What the task requires |
Return copies of the lines below that mention "accomplish".

Stored items
>>

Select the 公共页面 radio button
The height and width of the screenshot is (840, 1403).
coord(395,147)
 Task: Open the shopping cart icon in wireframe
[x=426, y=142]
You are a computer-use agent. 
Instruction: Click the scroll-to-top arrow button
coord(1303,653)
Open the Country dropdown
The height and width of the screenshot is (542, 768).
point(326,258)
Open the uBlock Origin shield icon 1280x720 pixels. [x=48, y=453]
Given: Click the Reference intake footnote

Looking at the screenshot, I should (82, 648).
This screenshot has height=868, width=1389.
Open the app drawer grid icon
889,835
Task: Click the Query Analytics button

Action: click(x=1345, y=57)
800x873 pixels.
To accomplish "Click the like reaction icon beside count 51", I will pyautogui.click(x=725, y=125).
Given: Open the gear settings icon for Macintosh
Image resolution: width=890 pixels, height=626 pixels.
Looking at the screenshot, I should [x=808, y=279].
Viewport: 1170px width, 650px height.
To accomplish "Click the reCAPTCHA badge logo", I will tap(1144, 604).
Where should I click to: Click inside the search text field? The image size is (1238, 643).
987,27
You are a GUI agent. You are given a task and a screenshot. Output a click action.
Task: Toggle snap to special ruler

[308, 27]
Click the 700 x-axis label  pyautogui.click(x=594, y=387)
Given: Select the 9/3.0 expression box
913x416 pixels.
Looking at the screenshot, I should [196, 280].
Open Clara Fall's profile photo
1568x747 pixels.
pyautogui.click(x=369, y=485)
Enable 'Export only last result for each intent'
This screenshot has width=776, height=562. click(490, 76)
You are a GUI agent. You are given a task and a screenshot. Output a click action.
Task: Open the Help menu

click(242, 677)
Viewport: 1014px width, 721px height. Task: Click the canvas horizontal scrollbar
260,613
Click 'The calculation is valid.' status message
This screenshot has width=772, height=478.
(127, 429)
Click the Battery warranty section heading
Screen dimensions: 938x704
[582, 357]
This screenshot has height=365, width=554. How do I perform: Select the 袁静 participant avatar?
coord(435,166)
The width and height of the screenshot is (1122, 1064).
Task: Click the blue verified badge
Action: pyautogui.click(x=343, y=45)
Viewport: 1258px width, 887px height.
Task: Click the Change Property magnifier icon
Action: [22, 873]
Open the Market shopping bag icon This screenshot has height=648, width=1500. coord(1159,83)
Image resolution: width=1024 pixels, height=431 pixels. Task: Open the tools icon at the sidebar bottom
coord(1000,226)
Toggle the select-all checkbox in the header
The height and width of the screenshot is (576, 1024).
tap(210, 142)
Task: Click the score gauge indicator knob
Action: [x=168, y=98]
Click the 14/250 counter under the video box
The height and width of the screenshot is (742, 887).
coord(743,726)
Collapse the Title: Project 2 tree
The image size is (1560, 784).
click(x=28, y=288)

<<

Your response |
To accomplish "Click the like reaction icon beside count 51", I will pyautogui.click(x=725, y=125).
To accomplish "Click the reCAPTCHA badge logo", I will tap(1144, 604).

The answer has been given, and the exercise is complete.